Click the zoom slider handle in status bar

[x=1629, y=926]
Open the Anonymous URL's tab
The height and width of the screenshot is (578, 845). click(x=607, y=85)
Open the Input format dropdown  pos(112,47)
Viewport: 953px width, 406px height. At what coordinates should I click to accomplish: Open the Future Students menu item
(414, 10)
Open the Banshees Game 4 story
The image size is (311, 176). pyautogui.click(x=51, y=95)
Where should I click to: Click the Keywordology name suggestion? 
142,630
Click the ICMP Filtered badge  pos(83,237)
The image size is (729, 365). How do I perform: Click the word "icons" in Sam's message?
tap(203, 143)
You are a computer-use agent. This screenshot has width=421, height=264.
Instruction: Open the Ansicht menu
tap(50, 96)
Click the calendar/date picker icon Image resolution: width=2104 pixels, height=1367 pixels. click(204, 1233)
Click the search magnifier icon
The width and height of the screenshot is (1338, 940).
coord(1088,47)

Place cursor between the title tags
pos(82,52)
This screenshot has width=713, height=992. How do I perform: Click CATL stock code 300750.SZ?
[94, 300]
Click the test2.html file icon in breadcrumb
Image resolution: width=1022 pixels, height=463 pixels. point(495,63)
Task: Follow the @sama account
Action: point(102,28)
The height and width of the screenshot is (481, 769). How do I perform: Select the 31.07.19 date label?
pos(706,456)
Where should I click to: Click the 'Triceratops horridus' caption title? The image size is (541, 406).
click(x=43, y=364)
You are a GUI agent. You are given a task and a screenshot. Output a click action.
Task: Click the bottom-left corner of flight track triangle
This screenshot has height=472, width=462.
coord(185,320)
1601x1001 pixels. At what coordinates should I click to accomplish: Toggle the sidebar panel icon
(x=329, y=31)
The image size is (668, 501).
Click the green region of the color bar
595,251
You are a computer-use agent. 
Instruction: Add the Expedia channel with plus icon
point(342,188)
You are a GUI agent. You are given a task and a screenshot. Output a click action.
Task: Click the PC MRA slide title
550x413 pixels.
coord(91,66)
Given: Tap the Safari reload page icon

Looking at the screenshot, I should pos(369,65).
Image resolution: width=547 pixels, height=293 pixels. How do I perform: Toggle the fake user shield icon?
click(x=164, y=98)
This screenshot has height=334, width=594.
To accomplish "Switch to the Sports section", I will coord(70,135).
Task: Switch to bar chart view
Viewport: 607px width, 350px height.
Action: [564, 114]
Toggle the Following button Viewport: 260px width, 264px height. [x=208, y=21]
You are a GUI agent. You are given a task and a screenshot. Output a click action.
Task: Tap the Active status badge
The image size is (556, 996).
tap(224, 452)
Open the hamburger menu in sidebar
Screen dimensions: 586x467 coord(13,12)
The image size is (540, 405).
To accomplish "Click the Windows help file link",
::::::
- [EXERCISE REQUIREMENTS]:
Scan the data for lines containing "badge" and copy all of them.

- [SOLUTION FOR THIS EXERCISE]:
Click the ICMP Filtered badge  pos(83,237)
Task: Tap the Active status badge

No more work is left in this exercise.